BEGIN

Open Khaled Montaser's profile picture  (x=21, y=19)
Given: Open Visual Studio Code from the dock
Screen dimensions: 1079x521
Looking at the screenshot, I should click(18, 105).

END
BEGIN

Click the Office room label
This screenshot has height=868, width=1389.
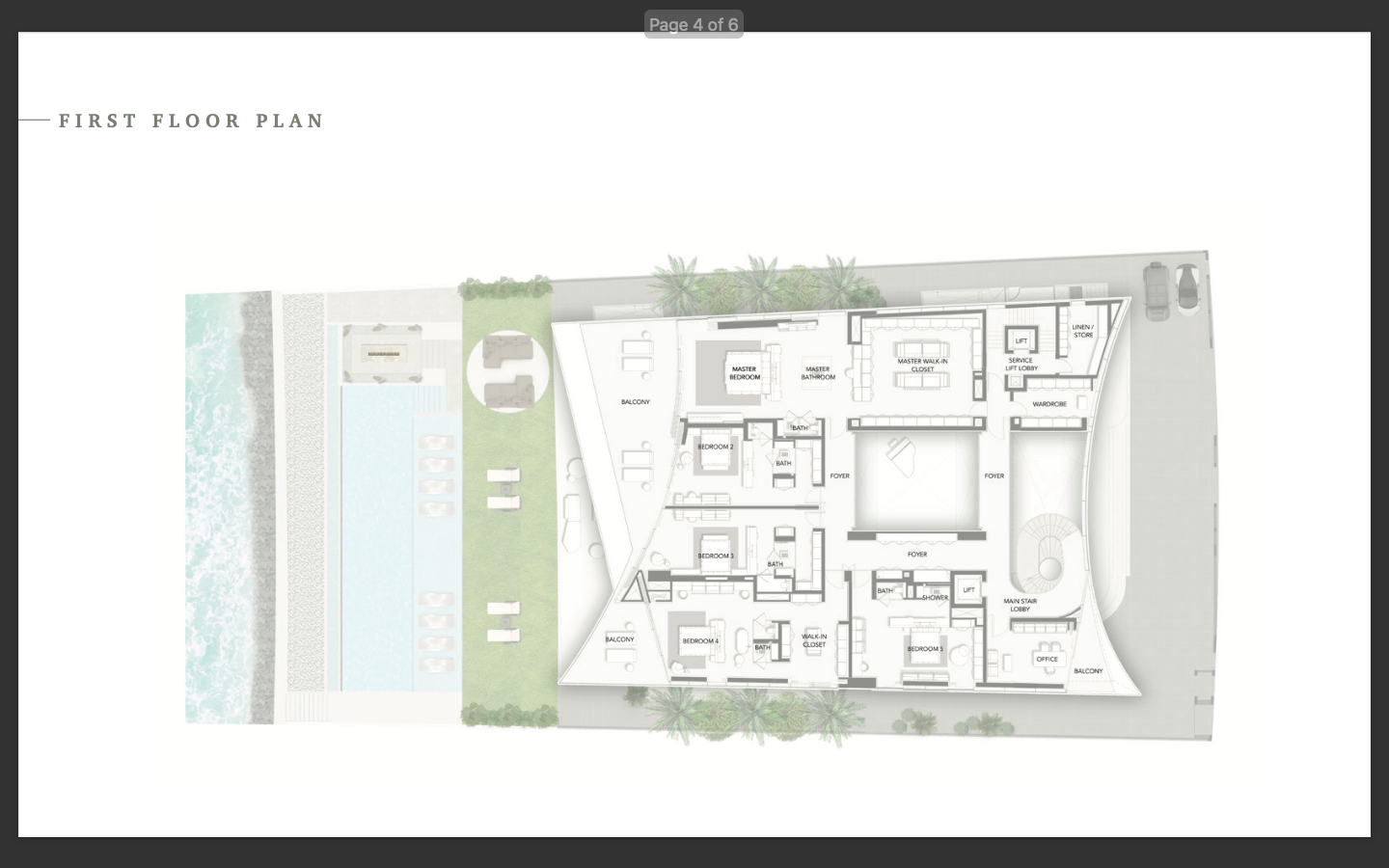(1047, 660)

END

Aim of the exercise: If a line in the records above holds the string "Open", copy it out.

Answer section:
Open Khaled Montaser's profile picture  (x=21, y=19)
Given: Open Visual Studio Code from the dock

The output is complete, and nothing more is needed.